To do: For each entry below, output it exactly as it stands.

Input data:
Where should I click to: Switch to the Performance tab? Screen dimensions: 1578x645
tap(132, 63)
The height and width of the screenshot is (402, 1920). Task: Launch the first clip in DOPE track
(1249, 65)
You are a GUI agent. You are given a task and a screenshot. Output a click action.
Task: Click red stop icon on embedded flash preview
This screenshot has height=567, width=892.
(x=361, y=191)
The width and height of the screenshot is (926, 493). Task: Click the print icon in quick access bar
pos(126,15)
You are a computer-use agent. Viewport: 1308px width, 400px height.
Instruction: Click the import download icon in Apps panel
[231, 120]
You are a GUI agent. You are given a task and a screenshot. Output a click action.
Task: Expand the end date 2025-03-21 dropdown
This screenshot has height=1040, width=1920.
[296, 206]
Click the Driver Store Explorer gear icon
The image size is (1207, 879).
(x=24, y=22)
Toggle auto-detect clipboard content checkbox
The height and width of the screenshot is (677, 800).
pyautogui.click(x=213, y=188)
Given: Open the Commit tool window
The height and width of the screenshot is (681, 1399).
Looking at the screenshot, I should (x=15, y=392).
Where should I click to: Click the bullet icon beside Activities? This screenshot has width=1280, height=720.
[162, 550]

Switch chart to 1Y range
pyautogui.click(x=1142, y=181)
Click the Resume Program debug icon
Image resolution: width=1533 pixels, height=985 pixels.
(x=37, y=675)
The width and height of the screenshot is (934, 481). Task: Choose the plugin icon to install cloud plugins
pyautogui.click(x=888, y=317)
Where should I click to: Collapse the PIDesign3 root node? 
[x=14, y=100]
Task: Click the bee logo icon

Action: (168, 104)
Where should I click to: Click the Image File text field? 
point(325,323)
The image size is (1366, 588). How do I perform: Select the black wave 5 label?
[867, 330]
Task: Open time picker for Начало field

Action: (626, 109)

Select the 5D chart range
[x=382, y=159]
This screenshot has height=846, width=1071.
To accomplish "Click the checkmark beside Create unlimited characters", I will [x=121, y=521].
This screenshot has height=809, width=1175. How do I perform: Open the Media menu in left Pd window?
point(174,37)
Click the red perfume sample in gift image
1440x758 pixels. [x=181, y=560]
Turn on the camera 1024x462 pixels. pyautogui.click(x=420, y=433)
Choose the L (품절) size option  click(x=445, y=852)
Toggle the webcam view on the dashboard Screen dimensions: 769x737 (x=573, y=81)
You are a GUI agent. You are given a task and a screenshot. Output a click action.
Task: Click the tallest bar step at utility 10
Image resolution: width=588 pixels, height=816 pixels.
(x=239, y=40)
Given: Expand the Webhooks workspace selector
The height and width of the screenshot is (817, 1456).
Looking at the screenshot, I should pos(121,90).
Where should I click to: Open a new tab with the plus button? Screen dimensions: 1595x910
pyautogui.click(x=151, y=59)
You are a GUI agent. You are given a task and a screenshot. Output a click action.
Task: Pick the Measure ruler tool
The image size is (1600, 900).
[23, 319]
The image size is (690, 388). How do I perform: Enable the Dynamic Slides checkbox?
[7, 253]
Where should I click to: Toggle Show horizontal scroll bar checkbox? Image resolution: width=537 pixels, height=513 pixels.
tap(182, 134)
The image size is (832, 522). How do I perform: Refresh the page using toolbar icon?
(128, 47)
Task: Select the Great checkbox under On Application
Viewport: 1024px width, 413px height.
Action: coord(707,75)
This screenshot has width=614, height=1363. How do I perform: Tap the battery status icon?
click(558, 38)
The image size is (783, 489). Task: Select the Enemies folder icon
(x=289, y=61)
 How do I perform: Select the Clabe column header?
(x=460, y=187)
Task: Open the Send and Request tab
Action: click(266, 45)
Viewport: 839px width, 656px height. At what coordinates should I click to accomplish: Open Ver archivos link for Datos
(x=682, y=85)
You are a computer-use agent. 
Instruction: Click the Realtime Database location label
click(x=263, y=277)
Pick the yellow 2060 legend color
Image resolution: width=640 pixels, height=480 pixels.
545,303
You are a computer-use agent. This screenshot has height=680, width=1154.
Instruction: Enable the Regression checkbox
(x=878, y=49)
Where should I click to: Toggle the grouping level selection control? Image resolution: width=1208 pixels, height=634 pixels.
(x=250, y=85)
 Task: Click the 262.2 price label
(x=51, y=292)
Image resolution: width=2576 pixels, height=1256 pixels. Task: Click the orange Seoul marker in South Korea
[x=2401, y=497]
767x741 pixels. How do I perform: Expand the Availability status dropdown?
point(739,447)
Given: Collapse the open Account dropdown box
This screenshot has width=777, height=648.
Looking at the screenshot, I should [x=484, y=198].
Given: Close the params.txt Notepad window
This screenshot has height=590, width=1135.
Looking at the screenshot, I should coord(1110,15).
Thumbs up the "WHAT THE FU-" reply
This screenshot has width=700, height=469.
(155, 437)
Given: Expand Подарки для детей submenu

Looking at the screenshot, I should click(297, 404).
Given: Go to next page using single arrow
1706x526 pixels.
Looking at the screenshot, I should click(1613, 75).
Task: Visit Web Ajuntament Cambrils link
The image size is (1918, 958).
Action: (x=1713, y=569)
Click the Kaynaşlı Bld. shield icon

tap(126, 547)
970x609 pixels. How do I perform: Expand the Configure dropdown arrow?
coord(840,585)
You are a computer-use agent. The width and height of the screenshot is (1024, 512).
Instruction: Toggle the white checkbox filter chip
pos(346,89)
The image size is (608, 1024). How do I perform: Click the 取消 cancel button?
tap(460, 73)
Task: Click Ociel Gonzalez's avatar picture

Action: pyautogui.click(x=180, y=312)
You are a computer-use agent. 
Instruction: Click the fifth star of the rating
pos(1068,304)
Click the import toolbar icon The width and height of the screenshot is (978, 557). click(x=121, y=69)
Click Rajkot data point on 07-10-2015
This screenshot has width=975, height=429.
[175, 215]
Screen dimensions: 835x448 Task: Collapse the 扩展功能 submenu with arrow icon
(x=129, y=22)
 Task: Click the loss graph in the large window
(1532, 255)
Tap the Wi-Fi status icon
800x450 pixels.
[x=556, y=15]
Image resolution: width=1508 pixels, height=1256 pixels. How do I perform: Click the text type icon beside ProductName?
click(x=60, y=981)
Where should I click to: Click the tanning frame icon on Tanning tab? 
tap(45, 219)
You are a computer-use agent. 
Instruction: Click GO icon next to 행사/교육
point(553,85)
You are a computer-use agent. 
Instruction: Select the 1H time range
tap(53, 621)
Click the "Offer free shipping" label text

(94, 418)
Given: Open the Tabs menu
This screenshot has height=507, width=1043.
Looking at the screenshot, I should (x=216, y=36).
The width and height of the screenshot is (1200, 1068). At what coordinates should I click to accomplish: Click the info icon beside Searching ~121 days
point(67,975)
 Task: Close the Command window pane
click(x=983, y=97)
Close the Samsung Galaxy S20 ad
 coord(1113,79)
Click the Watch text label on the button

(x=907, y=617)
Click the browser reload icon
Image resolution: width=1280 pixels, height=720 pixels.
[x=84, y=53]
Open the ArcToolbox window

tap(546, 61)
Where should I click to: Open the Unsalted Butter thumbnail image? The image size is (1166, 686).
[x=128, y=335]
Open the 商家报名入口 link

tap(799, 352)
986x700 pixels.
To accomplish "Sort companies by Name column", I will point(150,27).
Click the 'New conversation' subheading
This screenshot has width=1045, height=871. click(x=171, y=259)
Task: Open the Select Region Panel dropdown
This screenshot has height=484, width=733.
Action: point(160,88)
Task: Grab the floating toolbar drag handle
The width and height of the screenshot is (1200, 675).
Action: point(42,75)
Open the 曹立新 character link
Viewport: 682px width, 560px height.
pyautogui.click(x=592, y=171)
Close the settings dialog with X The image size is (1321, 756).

Exercise response:
Where should I click to: Switch to the Performance tab? Screen dimensions: 1578x645
tap(132, 63)
The height and width of the screenshot is (402, 1920). Task: Launch the first clip in DOPE track
(1249, 65)
You are a GUI agent. You are given a task and a screenshot. Output a click action.
Task: Click red stop icon on embedded flash preview
This screenshot has height=567, width=892.
(x=361, y=191)
The width and height of the screenshot is (926, 493). Task: Click the print icon in quick access bar
pos(126,15)
You are a computer-use agent. Viewport: 1308px width, 400px height.
Instruction: Click the import download icon in Apps panel
[231, 120]
You are a GUI agent. You are given a task and a screenshot. Output a click action.
Task: Expand the end date 2025-03-21 dropdown
This screenshot has height=1040, width=1920.
[296, 206]
Click the Driver Store Explorer gear icon
The image size is (1207, 879).
(x=24, y=22)
Toggle auto-detect clipboard content checkbox
The height and width of the screenshot is (677, 800).
pyautogui.click(x=213, y=188)
Given: Open the Commit tool window
The height and width of the screenshot is (681, 1399).
Looking at the screenshot, I should (x=15, y=392).
Where should I click to: Click the bullet icon beside Activities? This screenshot has width=1280, height=720.
[162, 550]

Switch chart to 1Y range
pyautogui.click(x=1142, y=181)
Click the Resume Program debug icon
Image resolution: width=1533 pixels, height=985 pixels.
(x=37, y=675)
The width and height of the screenshot is (934, 481). Task: Choose the plugin icon to install cloud plugins
pyautogui.click(x=888, y=317)
Where should I click to: Collapse the PIDesign3 root node? 
[x=14, y=100]
Task: Click the bee logo icon

Action: (168, 104)
Where should I click to: Click the Image File text field? 
point(325,323)
The image size is (1366, 588). How do I perform: Select the black wave 5 label?
[867, 330]
Task: Open time picker for Начало field

Action: (626, 109)

Select the 5D chart range
[x=382, y=159]
This screenshot has height=846, width=1071.
To accomplish "Click the checkmark beside Create unlimited characters", I will [x=121, y=521].
This screenshot has height=809, width=1175. How do I perform: Open the Media menu in left Pd window?
point(174,37)
Click the red perfume sample in gift image
1440x758 pixels. [x=181, y=560]
Turn on the camera 1024x462 pixels. pyautogui.click(x=420, y=433)
Choose the L (품절) size option  click(x=445, y=852)
Toggle the webcam view on the dashboard Screen dimensions: 769x737 (x=573, y=81)
You are a GUI agent. You are given a task and a screenshot. Output a click action.
Task: Click the tallest bar step at utility 10
Image resolution: width=588 pixels, height=816 pixels.
(x=239, y=40)
Given: Expand the Webhooks workspace selector
The height and width of the screenshot is (817, 1456).
Looking at the screenshot, I should pos(121,90).
Where should I click to: Open a new tab with the plus button? Screen dimensions: 1595x910
pyautogui.click(x=151, y=59)
You are a GUI agent. You are given a task and a screenshot. Output a click action.
Task: Pick the Measure ruler tool
The image size is (1600, 900).
[23, 319]
The image size is (690, 388). How do I perform: Enable the Dynamic Slides checkbox?
[7, 253]
Where should I click to: Toggle Show horizontal scroll bar checkbox? Image resolution: width=537 pixels, height=513 pixels.
tap(182, 134)
The image size is (832, 522). How do I perform: Refresh the page using toolbar icon?
(128, 47)
Task: Select the Great checkbox under On Application
Viewport: 1024px width, 413px height.
Action: coord(707,75)
This screenshot has width=614, height=1363. How do I perform: Tap the battery status icon?
click(558, 38)
The image size is (783, 489). Task: Select the Enemies folder icon
(x=289, y=61)
 How do I perform: Select the Clabe column header?
(x=460, y=187)
Task: Open the Send and Request tab
Action: click(266, 45)
Viewport: 839px width, 656px height. At what coordinates should I click to accomplish: Open Ver archivos link for Datos
(x=682, y=85)
You are a computer-use agent. 
Instruction: Click the Realtime Database location label
click(x=263, y=277)
Pick the yellow 2060 legend color
Image resolution: width=640 pixels, height=480 pixels.
545,303
You are a computer-use agent. This screenshot has height=680, width=1154.
Instruction: Enable the Regression checkbox
(x=878, y=49)
Where should I click to: Toggle the grouping level selection control? Image resolution: width=1208 pixels, height=634 pixels.
(x=250, y=85)
 Task: Click the 262.2 price label
(x=51, y=292)
Image resolution: width=2576 pixels, height=1256 pixels. Task: Click the orange Seoul marker in South Korea
[x=2401, y=497]
767x741 pixels. How do I perform: Expand the Availability status dropdown?
point(739,447)
Given: Collapse the open Account dropdown box
This screenshot has width=777, height=648.
Looking at the screenshot, I should [x=484, y=198].
Given: Close the params.txt Notepad window
This screenshot has height=590, width=1135.
Looking at the screenshot, I should coord(1110,15).
Thumbs up the "WHAT THE FU-" reply
This screenshot has width=700, height=469.
(155, 437)
Given: Expand Подарки для детей submenu

Looking at the screenshot, I should click(297, 404).
Given: Go to next page using single arrow
1706x526 pixels.
Looking at the screenshot, I should click(1613, 75).
Task: Visit Web Ajuntament Cambrils link
The image size is (1918, 958).
Action: (x=1713, y=569)
Click the Kaynaşlı Bld. shield icon

tap(126, 547)
970x609 pixels. How do I perform: Expand the Configure dropdown arrow?
coord(840,585)
You are a computer-use agent. The width and height of the screenshot is (1024, 512).
Instruction: Toggle the white checkbox filter chip
pos(346,89)
The image size is (608, 1024). How do I perform: Click the 取消 cancel button?
tap(460, 73)
Task: Click Ociel Gonzalez's avatar picture

Action: pyautogui.click(x=180, y=312)
You are a computer-use agent. 
Instruction: Click the fifth star of the rating
pos(1068,304)
Click the import toolbar icon The width and height of the screenshot is (978, 557). click(x=121, y=69)
Click Rajkot data point on 07-10-2015
This screenshot has width=975, height=429.
[175, 215]
Screen dimensions: 835x448 Task: Collapse the 扩展功能 submenu with arrow icon
(x=129, y=22)
 Task: Click the loss graph in the large window
(1532, 255)
Tap the Wi-Fi status icon
800x450 pixels.
[x=556, y=15]
Image resolution: width=1508 pixels, height=1256 pixels. How do I perform: Click the text type icon beside ProductName?
click(x=60, y=981)
Where should I click to: Click the tanning frame icon on Tanning tab? 
tap(45, 219)
You are a computer-use agent. 
Instruction: Click GO icon next to 행사/교육
point(553,85)
You are a computer-use agent. 
Instruction: Select the 1H time range
tap(53, 621)
Click the "Offer free shipping" label text

(94, 418)
Given: Open the Tabs menu
This screenshot has height=507, width=1043.
Looking at the screenshot, I should (x=216, y=36).
The width and height of the screenshot is (1200, 1068). At what coordinates should I click to accomplish: Click the info icon beside Searching ~121 days
point(67,975)
 Task: Close the Command window pane
click(x=983, y=97)
Close the Samsung Galaxy S20 ad
 coord(1113,79)
Click the Watch text label on the button

(x=907, y=617)
Click the browser reload icon
Image resolution: width=1280 pixels, height=720 pixels.
[x=84, y=53]
Open the ArcToolbox window

tap(546, 61)
Where should I click to: Open the Unsalted Butter thumbnail image? The image size is (1166, 686).
[x=128, y=335]
Open the 商家报名入口 link

tap(799, 352)
986x700 pixels.
To accomplish "Sort companies by Name column", I will point(150,27).
Click the 'New conversation' subheading
This screenshot has width=1045, height=871. click(x=171, y=259)
Task: Open the Select Region Panel dropdown
This screenshot has height=484, width=733.
Action: point(160,88)
Task: Grab the floating toolbar drag handle
The width and height of the screenshot is (1200, 675).
Action: point(42,75)
Open the 曹立新 character link
Viewport: 682px width, 560px height.
pyautogui.click(x=592, y=171)
Close the settings dialog with X The image size is (1321, 756).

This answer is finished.